The change in writing music was not the only transition of that era.  Antiphons for the Epiphany octave “began their diffusion in the West during the early 9th century as a melodic translation from a Byzantine to a Carolingian melos, carried out by the order of Charlemagne.  Just when the Veterem hominem set was incorporated in Roman usage is not known, though this perhaps occurred no sooner than the exercise of Ottonian influence at Rome in the later 10th or early 11th century.  What is clear is that when those antiphons reached Rome, the Urban musicians still cared enough about their local dialect to effect the melodic conversion from the Carolingian dialect to the Old-Roman.”  (Levy, pg. 26).  Thus, melodic transitions of the same era also came from what is now France to Rome.

DATA BLOCK

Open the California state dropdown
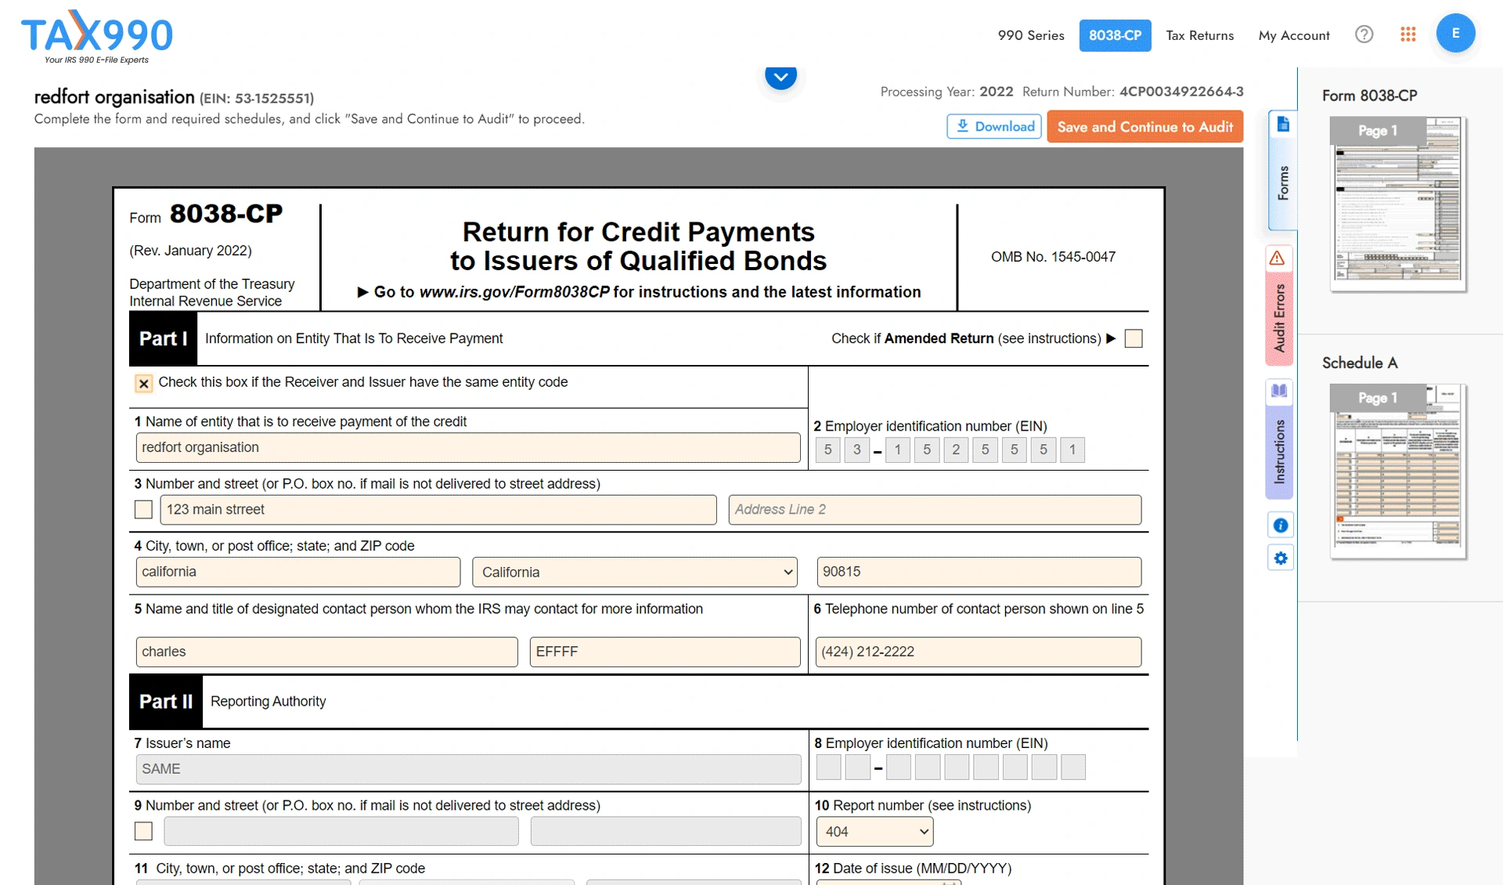Image resolution: width=1503 pixels, height=885 pixels. click(x=634, y=573)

GIVEN PROBLEM
Render this sentence from the passage on Epiphany antiphons in Spanish: "The change in writing music was not the only transition of that era."

EXERCISE ANSWER
El cambio en la escritura de la música no fue la única transición de esa época.